▶ **Material shown**

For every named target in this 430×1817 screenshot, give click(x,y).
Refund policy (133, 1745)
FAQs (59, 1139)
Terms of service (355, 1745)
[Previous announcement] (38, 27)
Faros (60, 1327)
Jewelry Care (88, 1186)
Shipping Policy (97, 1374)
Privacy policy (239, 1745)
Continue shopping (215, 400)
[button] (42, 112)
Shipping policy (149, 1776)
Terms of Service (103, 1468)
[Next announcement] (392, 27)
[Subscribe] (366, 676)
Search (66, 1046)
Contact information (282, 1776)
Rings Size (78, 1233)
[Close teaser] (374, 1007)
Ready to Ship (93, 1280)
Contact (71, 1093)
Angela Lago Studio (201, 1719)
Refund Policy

---

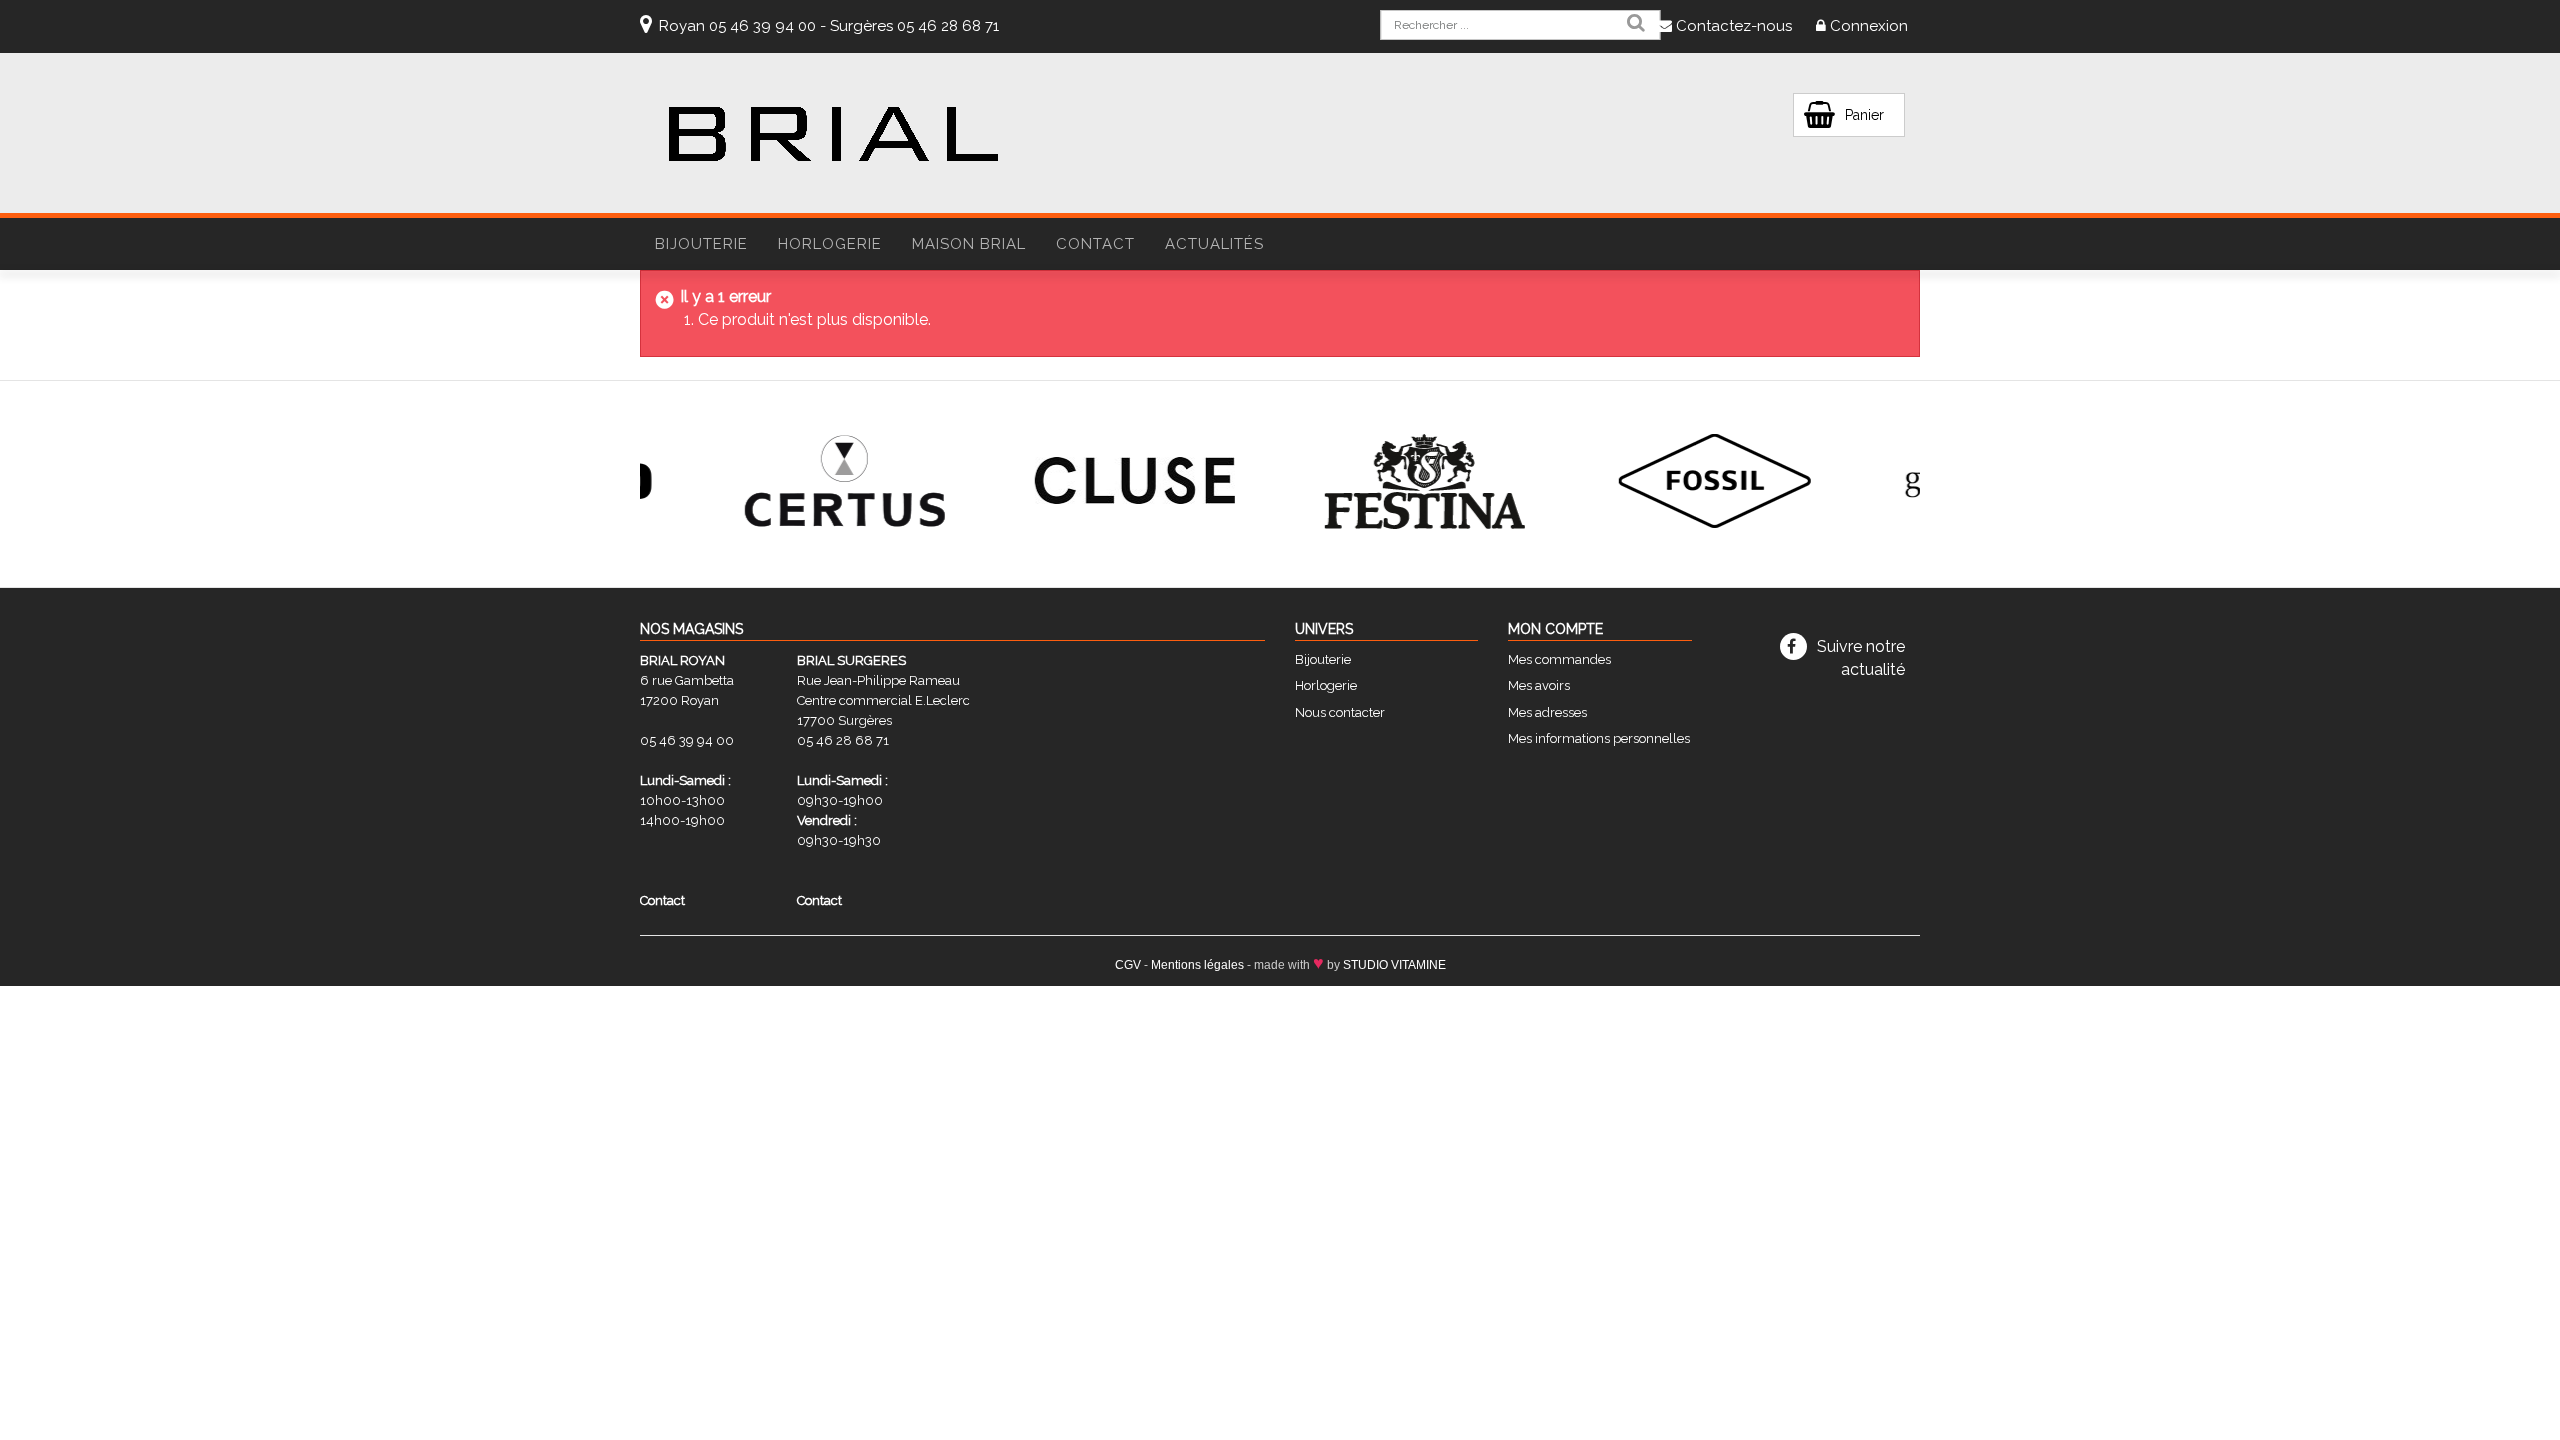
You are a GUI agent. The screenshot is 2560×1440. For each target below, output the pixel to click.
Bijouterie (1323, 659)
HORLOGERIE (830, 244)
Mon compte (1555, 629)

---

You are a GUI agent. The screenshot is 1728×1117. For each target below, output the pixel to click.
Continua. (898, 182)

▶ **Exercise aim**
From the listing above, repeat exactly the lines starting at the line that includes "Continue shopping (215, 400)" and ending at the line that includes "Contact (71, 1093)", with nothing outside that span.

▶ **Task response**
Continue shopping (215, 400)
[button] (42, 112)
Shipping policy (149, 1776)
Terms of Service (103, 1468)
[Next announcement] (392, 27)
[Subscribe] (366, 676)
Search (66, 1046)
Contact information (282, 1776)
Rings Size (78, 1233)
[Close teaser] (374, 1007)
Ready to Ship (93, 1280)
Contact (71, 1093)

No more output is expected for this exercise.